Воскресенье началось с пакостей и главной из них был приезд матери. Вот уж кого не ожидал Лёшка, так это канувшую в небытие родственницу.
В семь утра в двери постучали, затем пнули пару раз, затем ещё. Пока Лёшка запрыгивал в старенькие треники и бежал в прихожую, с той стороны продолжали ломиться.

Открыв дверь, Лёшка остолбенел. На пороге, прилично пьяная стояла мать.
- Ну, я так и буду стоять на лестничной площадке или меня всё же пустят в дом? – спросила родственница. И оттолкнув Лёху, вошла в квартиру.
На шум из своей комнаты вышел заспанный отец. Неверяще посмотрел на свою бывшую и буркнул: - Тебя здесь ещё не хватало.
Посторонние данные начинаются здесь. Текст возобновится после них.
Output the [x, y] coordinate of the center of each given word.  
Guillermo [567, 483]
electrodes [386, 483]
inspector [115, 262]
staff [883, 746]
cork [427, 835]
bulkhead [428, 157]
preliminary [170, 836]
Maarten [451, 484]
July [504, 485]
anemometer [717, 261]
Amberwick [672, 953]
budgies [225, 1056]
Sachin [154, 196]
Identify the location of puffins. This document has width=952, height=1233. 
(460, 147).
Чё припёрлась? Если за деньгами на пойло, то я не подаю. Освободи территорию.

Мать, не слушая отца, нагло уселась в кресло и, обращаясь к Лёшке, сказала: - Воды матери принеси, не видишь, человек с дороги запалился.
Лёшка уже метнулся на кухню, когда резкий окрик отца остановил его.
- Стоять! А ну-ка пойди, проветрись. Минут пятнадцать посиди на лавке у подъезда. Мы тут потолкуем с незваной гостьей, а потом она уедет туда, откуда явилась.
- Бессовестный, - заорала мать. – Как тебя земля носит. А может мне жить негде, может я бездомная. Может меня по квартире в Карпинске кинули…
- Проблемы негра, шерифа не ебут, - ответил отец. Дальше Лёха не слушал.

Позже, когда в водопадах мата и упрёков, мать всё же отвалила, Лёшка узнал от отца следующее.
Бичуя и пропивая последние тряпки, мать дошла до того, что попала в поле зрения квартирных кидал. В пьяном виде подмахнула необходимые документы и привет семье.
Её коммуналка в Карпинске благополучно отошла другим людям, причём по закону. А она, получив тысячу рублей ещё неделю гусарила с такими же подзалупницами.
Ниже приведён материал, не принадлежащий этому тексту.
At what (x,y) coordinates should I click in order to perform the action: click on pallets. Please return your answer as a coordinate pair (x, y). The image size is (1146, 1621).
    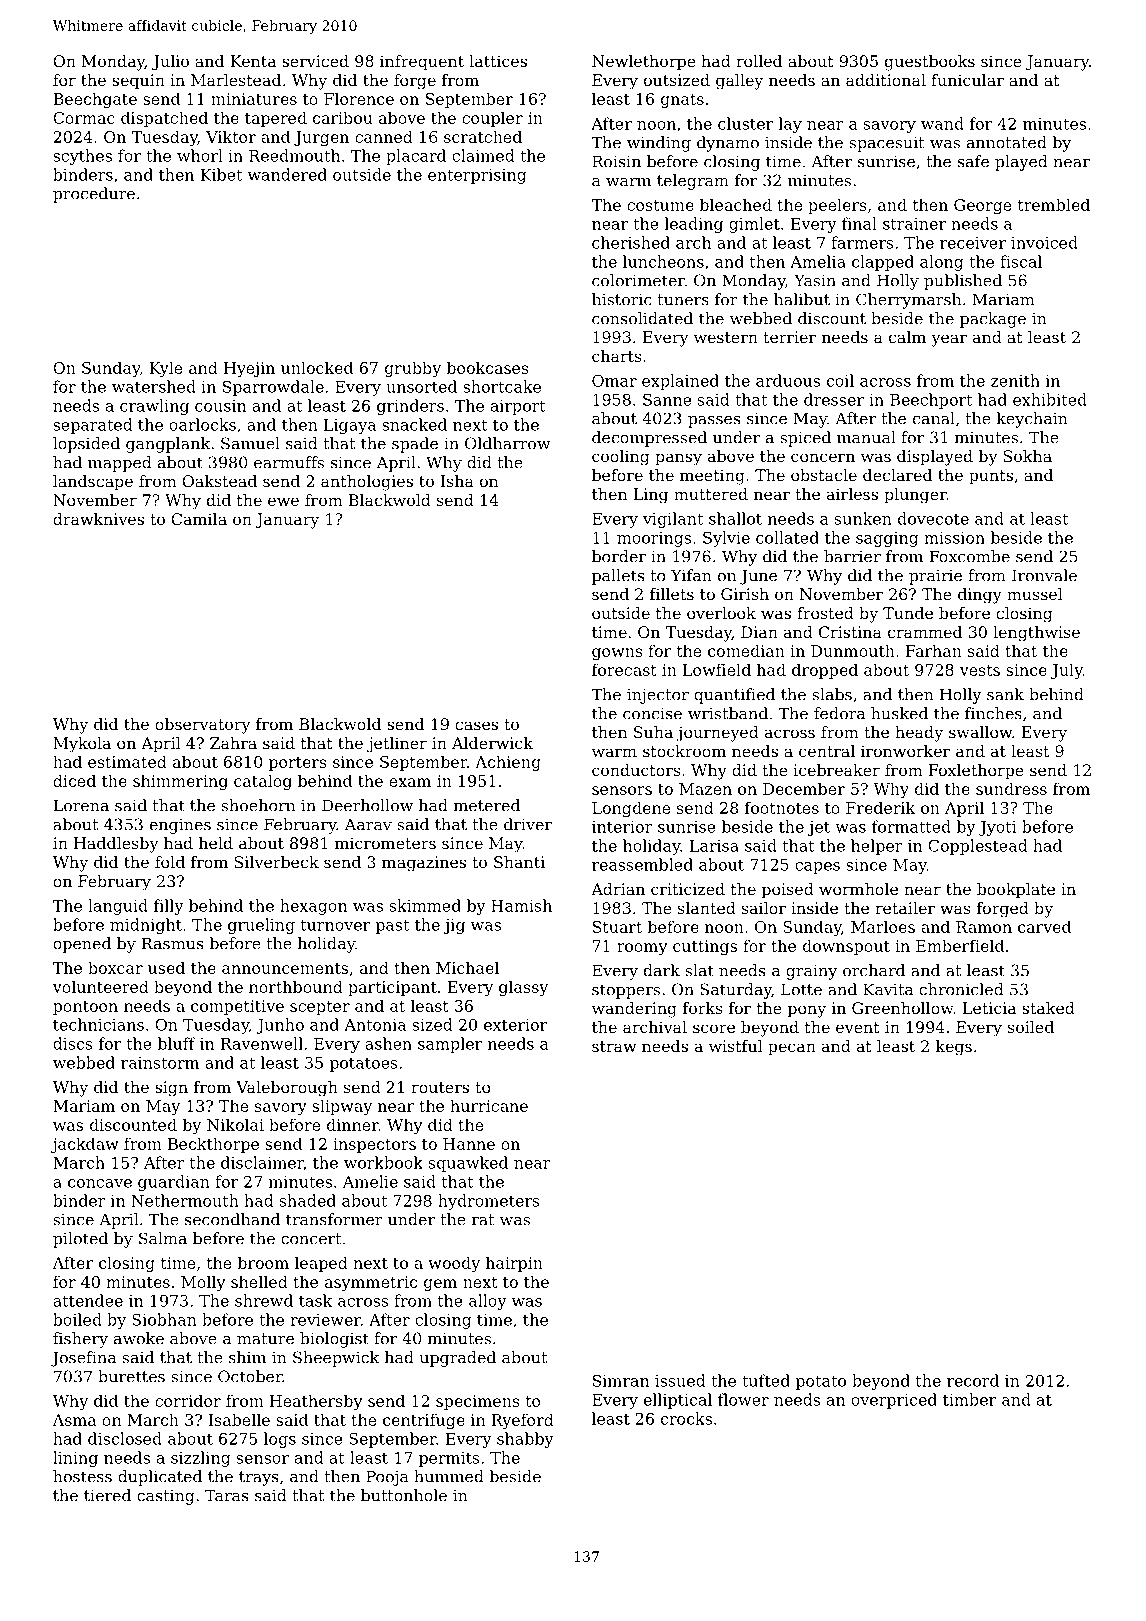
    Looking at the image, I should click on (618, 577).
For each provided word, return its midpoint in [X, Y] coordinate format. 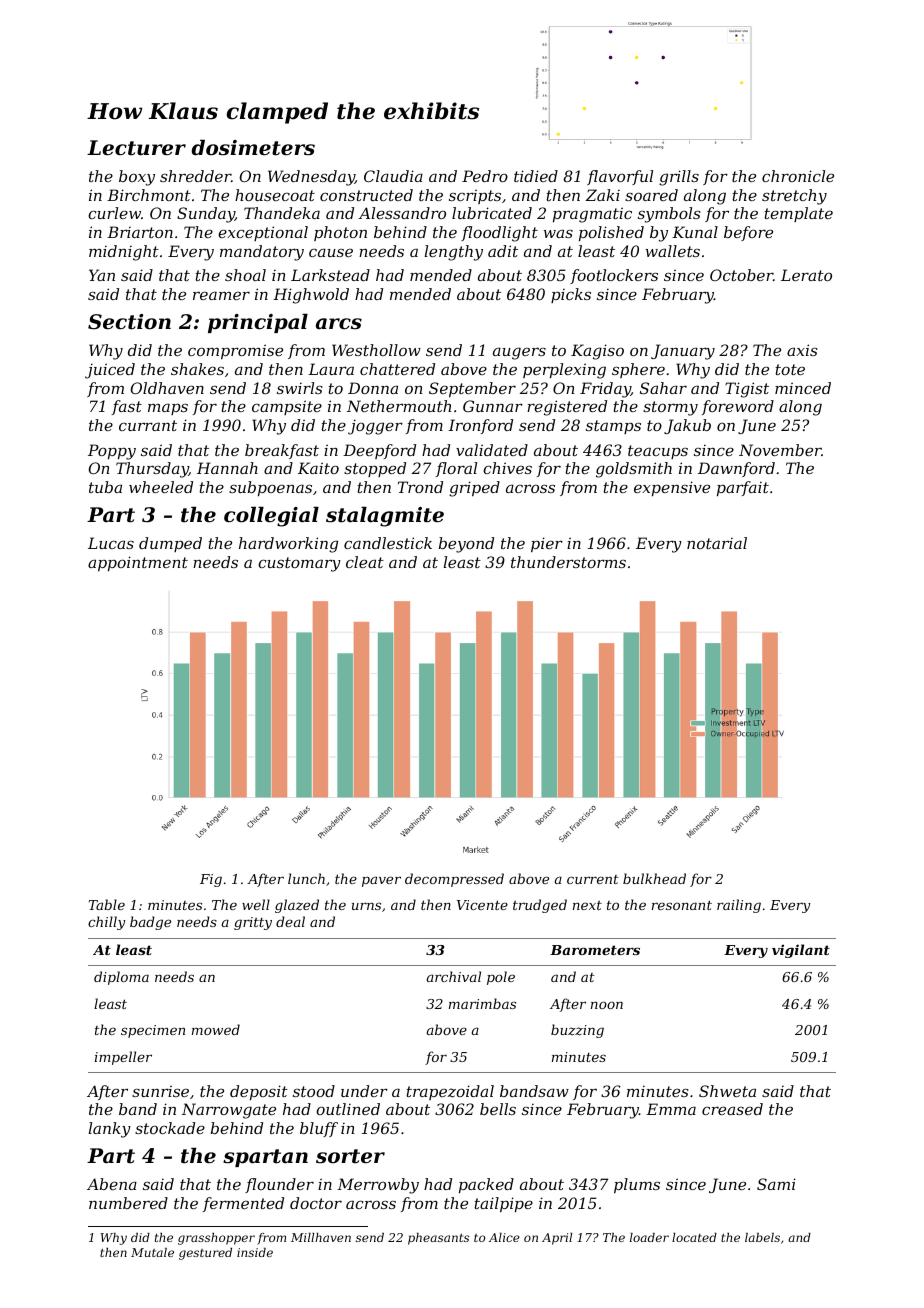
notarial [717, 543]
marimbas [482, 1003]
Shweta [727, 1091]
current [593, 879]
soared [651, 195]
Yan [102, 275]
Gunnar [493, 406]
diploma [121, 978]
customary [299, 564]
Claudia [393, 176]
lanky [110, 1130]
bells [498, 1109]
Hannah [227, 468]
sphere [638, 370]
Поскитавшись по углам и баракам, надоев всем и вся, мамаша вспомнила о родных пенатах и, собрав копейки на поезд, поехала давить на жалость.
Но отец всегда был человеком твёрдым. Про таких говорят, крутого нрава. Поэтому после двадцатиминутной перепалки, он просто дал своей бывшей хорошего поджопника. Пообещав при следующей (не дай бог) встрече, переломать рёбра.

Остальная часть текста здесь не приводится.